The welfarists also want to impose on states the goal of reducing poverty—some proposals call for at least a 50 percent reduction in child poverty over the next ten years. This proposal grows from wounded self-esteem. Having disastrously predicted skyrocketing poverty from welfare reform, the welfarists have hurriedly created a different benchmark for judging its success. Their new rap against TANF is that, though poverty fell substantially, it did not fall quickly enough. But this is merely to change the subject to distract attention from how completely the drop in poverty discredits their entire argument. Moreover, even had poverty “merely” remained constant while people moved from welfare to work, welfare reform could have been called a success, since those ex-welfare families would be on the road from dependency to self-reliance, not starving on a grate, as the advocates had predicted.

The poverty-reduction plank would only add useless new social programs to the federal budget. (Of course, the advocates are unwilling to promote the most efficient program for raising family income: marriage.) Ultimately, reducing poverty is an individual’s responsibility. The government may rightly provide a safety net for people permanently or temporarily unable to care for themselves, and it should of course provide the necessary conditions for self-help, such as rigorous schools and safe neighborhoods. But it cannot create the self-discipline needed to move up the economic ladder.

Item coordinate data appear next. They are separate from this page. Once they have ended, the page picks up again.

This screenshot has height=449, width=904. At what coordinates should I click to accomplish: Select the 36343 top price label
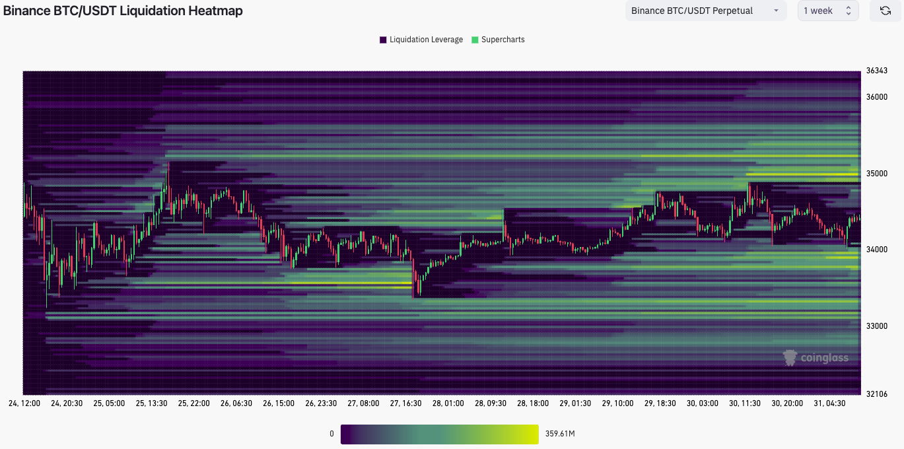(x=876, y=71)
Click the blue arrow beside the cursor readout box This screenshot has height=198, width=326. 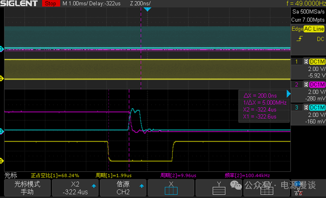(x=288, y=95)
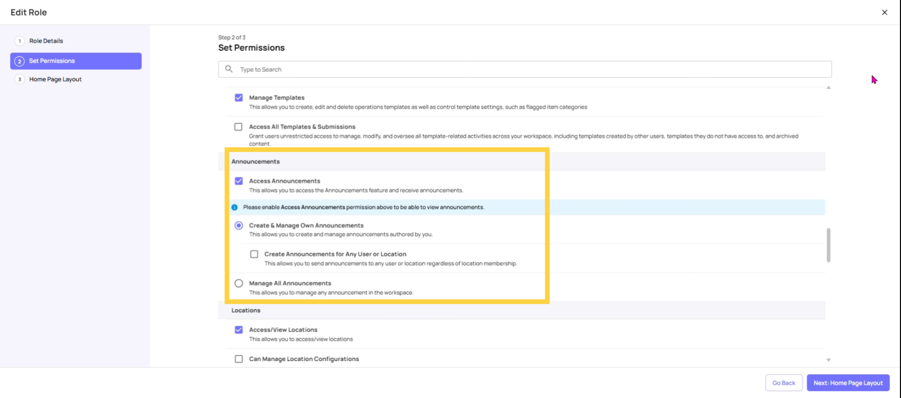Screen dimensions: 901x398
Task: Click the step 3 circle icon
Action: coord(19,79)
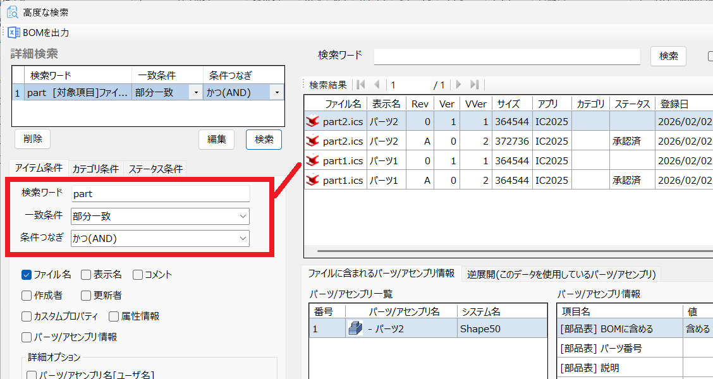The width and height of the screenshot is (713, 379).
Task: Click the red part icon beside part1.ics
Action: [x=313, y=160]
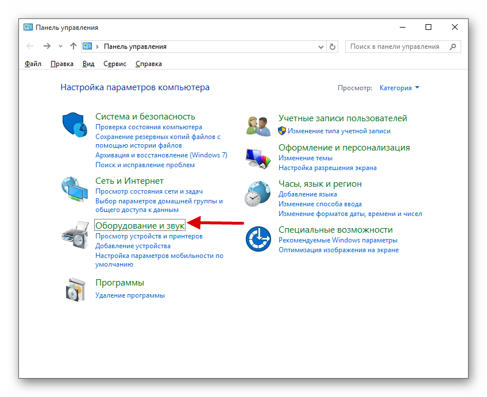
Task: Open Оборудование и звук link
Action: pos(140,226)
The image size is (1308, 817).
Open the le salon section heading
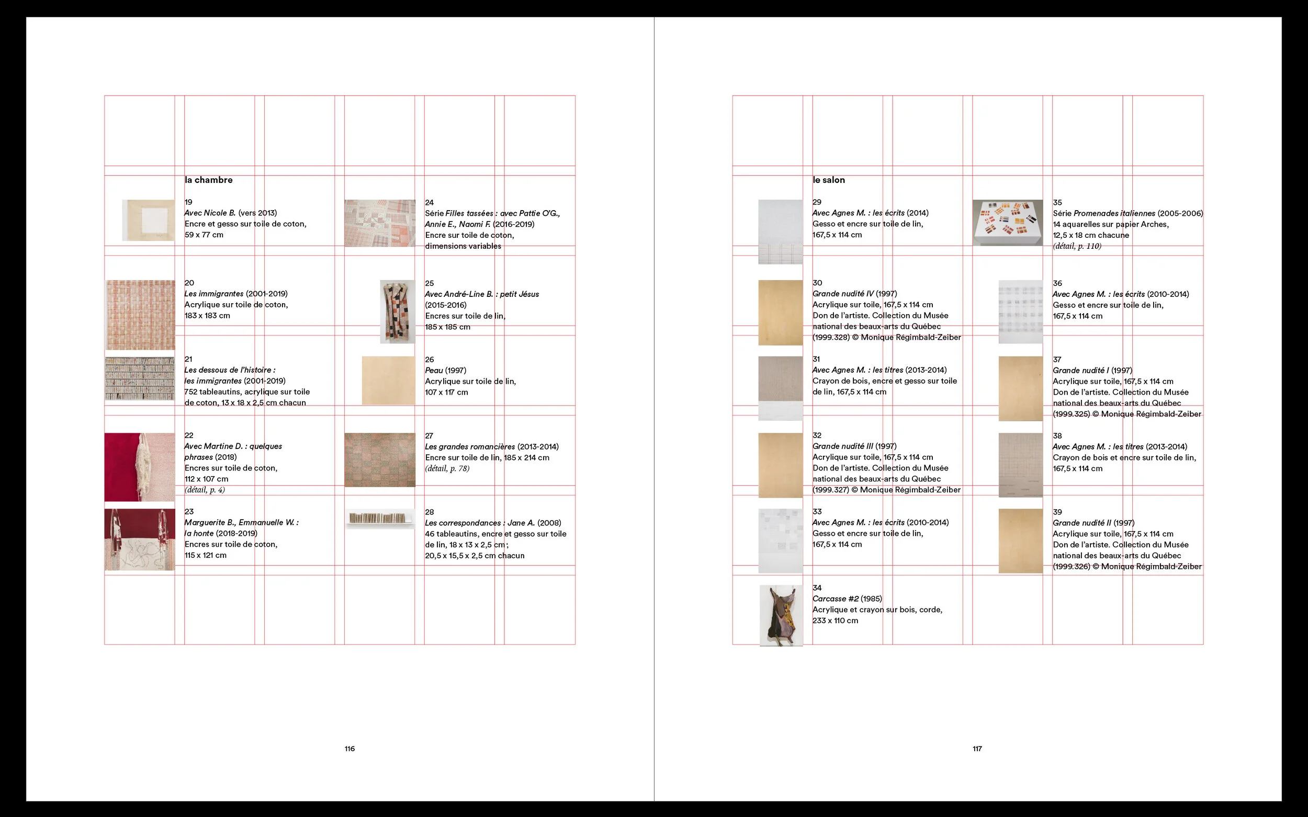click(x=828, y=179)
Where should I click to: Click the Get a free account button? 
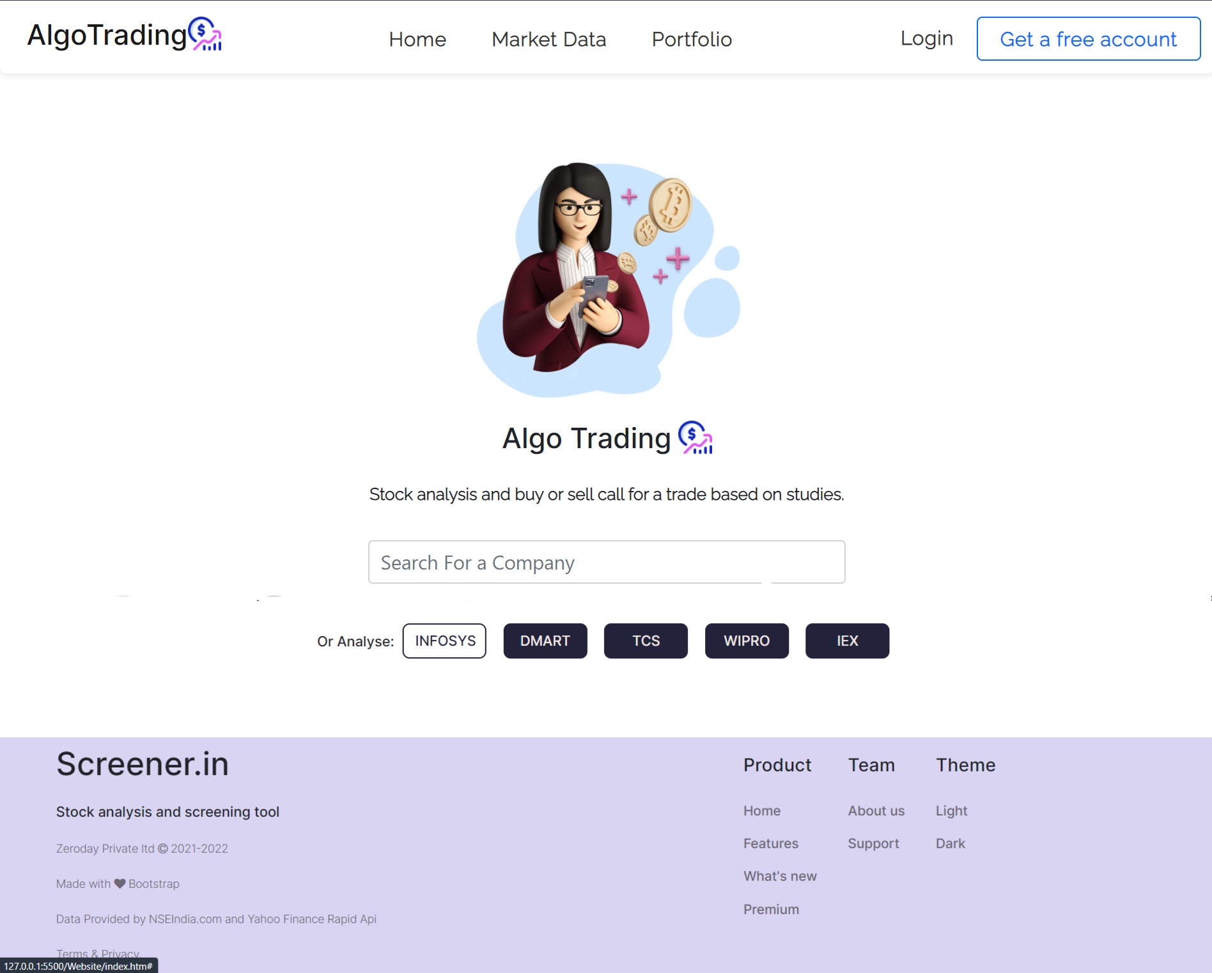click(1088, 39)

TANF brought a 30-year experiment in social engineering to an end. The politicians and protesters who created no-obligation welfare in the 1960s believed that the best way to help the poor—and, equally important, to demonstrate their own compassion—was to exempt them from the rules that the rest of society lives by. In 1996, Congress finally acknowledged the devastation this foolish experiment caused. It should now build on the progress made since then by strengthening TANF’s architecture for self-sufficiency.